Swiss Air Force FA-18s are roaring overhead again this morning, drowning out the crickets in the field of golden, rustling wheat. I'm not complaining. I love fighter jets in spite of my peacenik predilections. And these jets are particularly stirring because they are splitting the same sky where, a couple nights before, brilliant fireworks blossomed and boomed in celebration of Swiss National Day. The jets and fireworks remind me of my adolescent days in Ohio when I stayed up on a Friday night till 2 in the morning watching horror movies until finally the TV channel went off the air with the Star-Spangled Banner playing as fighter planes and fireworks filled the screen.
Which got me to thinking about the Swiss national anthem. At a big neighborhood party the night before National Day, I asked if what I'd read in a snarky book about Swiss culture was true: that most Swiss don't know the words to the national anthem. He said he didn't know the words, and didn't think most other Swiss did either. Others at the table concurred. They were neither ashamed nor proud of this.
We Americans begin singing our national anthem pretty much within minutes after being squirted from the womb, and repeat this patriotic exercise countless times through our school years and at sports events. This is apparently not the case here in CH, where students are too distracted with becoming multi-lingual and computing currency conversion rates to devote quality time to learning their nation's official song.
And no wonder. Because it turns out that the Swiss national anthem isn't an anthem at all. It's just a wimpy prayer with "Joy and bliss" here and "God dwelleth in this land" there, blah blah blah. The anthem of the U.S. of A. of course is suitably martial against its backdrop of bombs bursting in air and rockets red glare. I'm sure there would also be a beautiful verse about fighter jets had Francis Scott Key been able to peer through the dawn's early light of 1814 into the future.
The one thing the two tunes share is a belief in God's blessing.
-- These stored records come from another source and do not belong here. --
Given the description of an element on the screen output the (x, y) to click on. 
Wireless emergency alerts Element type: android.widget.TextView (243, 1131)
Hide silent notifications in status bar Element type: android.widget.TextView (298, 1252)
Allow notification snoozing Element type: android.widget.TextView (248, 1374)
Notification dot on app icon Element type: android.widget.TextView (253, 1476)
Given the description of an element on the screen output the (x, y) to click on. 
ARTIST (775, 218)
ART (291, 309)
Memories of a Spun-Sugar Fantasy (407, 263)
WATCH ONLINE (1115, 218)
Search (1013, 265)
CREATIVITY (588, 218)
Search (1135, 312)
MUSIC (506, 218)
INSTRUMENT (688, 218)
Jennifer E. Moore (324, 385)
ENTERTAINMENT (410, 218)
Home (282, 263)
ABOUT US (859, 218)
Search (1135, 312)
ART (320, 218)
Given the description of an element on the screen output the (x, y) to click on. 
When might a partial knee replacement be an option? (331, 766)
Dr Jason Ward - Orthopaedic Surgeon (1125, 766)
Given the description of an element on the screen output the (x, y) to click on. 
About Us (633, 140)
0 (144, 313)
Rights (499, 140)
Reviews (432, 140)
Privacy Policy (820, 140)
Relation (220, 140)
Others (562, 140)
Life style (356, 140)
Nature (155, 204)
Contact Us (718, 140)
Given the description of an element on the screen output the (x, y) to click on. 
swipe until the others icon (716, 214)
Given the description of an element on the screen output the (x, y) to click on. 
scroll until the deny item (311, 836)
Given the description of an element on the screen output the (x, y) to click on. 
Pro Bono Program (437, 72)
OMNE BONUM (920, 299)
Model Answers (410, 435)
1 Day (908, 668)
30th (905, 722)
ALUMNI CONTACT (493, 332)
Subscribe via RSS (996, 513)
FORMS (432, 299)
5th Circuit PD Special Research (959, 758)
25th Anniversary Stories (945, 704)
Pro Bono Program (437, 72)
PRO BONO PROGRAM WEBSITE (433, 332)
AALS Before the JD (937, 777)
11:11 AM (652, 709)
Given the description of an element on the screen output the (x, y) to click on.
Every nation likes to claim God's special blessing. A divine lightning bolt beats an FA-18 air strike every time.
It's interesting to compare the lyrics of the Swiss Psalm and the Star-Spangled Banner. You'll find the Swiss anthem's lyrics online not only in the original German, but also the other three national languages, as well as English, which will become the fifth national Swiss language just as soon as President Obama wraps up the paperwork to add UBS to the American banks the feds already control.
There's a bigger difference between Swiss and American national identities than their anthems. A Fourth of July party means hot dogs and beers. But on the night of August 1st, I was standing on the high terrace of my mother-in-law's Neuchatel apartment as the last blast of fireworks made the 1,000-year-old town below glitter. We sipped sparkling wine, and nibbled dainty little finger sandwiches. All very civilized, but not something Bruce Springsteen will ever write an anthem about.